DIRECTIONS ::
Reproduce every line of the material below verbatim.

Material on locating visible targets

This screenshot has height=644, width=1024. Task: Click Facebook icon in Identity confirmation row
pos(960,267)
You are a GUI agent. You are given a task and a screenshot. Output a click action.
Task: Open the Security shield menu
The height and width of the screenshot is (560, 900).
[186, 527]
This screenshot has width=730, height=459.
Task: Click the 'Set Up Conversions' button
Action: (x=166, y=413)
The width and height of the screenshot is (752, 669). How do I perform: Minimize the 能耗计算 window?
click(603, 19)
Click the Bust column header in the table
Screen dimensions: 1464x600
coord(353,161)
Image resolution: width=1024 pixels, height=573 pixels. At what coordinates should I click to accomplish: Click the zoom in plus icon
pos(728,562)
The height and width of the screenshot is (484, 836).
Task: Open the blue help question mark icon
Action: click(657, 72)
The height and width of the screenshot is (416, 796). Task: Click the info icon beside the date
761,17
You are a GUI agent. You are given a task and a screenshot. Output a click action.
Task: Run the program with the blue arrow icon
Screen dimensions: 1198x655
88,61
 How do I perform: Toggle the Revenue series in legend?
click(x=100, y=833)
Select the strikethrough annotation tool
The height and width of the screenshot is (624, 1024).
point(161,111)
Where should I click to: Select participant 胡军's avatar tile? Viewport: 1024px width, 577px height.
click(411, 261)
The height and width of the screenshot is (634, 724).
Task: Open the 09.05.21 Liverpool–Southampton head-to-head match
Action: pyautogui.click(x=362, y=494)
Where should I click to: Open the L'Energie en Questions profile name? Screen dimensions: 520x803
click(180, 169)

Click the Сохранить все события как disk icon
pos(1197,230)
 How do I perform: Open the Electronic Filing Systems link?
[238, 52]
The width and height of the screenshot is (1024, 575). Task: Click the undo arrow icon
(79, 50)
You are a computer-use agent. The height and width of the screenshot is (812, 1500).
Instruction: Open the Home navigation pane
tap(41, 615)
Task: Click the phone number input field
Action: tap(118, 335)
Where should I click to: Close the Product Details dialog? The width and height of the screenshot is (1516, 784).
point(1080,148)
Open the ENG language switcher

FINAL RESULT ::
This screenshot has height=644, width=1024. Task: Click Facebook icon in Identity confirmation row
pos(960,267)
You are a GUI agent. You are given a task and a screenshot. Output a click action.
Task: Open the Security shield menu
The height and width of the screenshot is (560, 900).
[186, 527]
This screenshot has width=730, height=459.
Task: Click the 'Set Up Conversions' button
Action: (x=166, y=413)
The width and height of the screenshot is (752, 669). How do I perform: Minimize the 能耗计算 window?
click(603, 19)
Click the Bust column header in the table
Screen dimensions: 1464x600
coord(353,161)
Image resolution: width=1024 pixels, height=573 pixels. At what coordinates should I click to accomplish: Click the zoom in plus icon
pos(728,562)
The height and width of the screenshot is (484, 836).
Task: Open the blue help question mark icon
Action: click(657, 72)
The height and width of the screenshot is (416, 796). Task: Click the info icon beside the date
761,17
You are a GUI agent. You are given a task and a screenshot. Output a click action.
Task: Run the program with the blue arrow icon
Screen dimensions: 1198x655
88,61
 How do I perform: Toggle the Revenue series in legend?
click(x=100, y=833)
Select the strikethrough annotation tool
The height and width of the screenshot is (624, 1024).
point(161,111)
Where should I click to: Select participant 胡军's avatar tile? Viewport: 1024px width, 577px height.
click(411, 261)
The height and width of the screenshot is (634, 724).
Task: Open the 09.05.21 Liverpool–Southampton head-to-head match
Action: pyautogui.click(x=362, y=494)
Where should I click to: Open the L'Energie en Questions profile name? Screen dimensions: 520x803
click(180, 169)

Click the Сохранить все события как disk icon
pos(1197,230)
 How do I perform: Open the Electronic Filing Systems link?
[238, 52]
The width and height of the screenshot is (1024, 575). Task: Click the undo arrow icon
(79, 50)
You are a computer-use agent. The height and width of the screenshot is (812, 1500).
Instruction: Open the Home navigation pane
tap(41, 615)
Task: Click the phone number input field
Action: tap(118, 335)
Where should I click to: Close the Product Details dialog? The width and height of the screenshot is (1516, 784).
point(1080,148)
Open the ENG language switcher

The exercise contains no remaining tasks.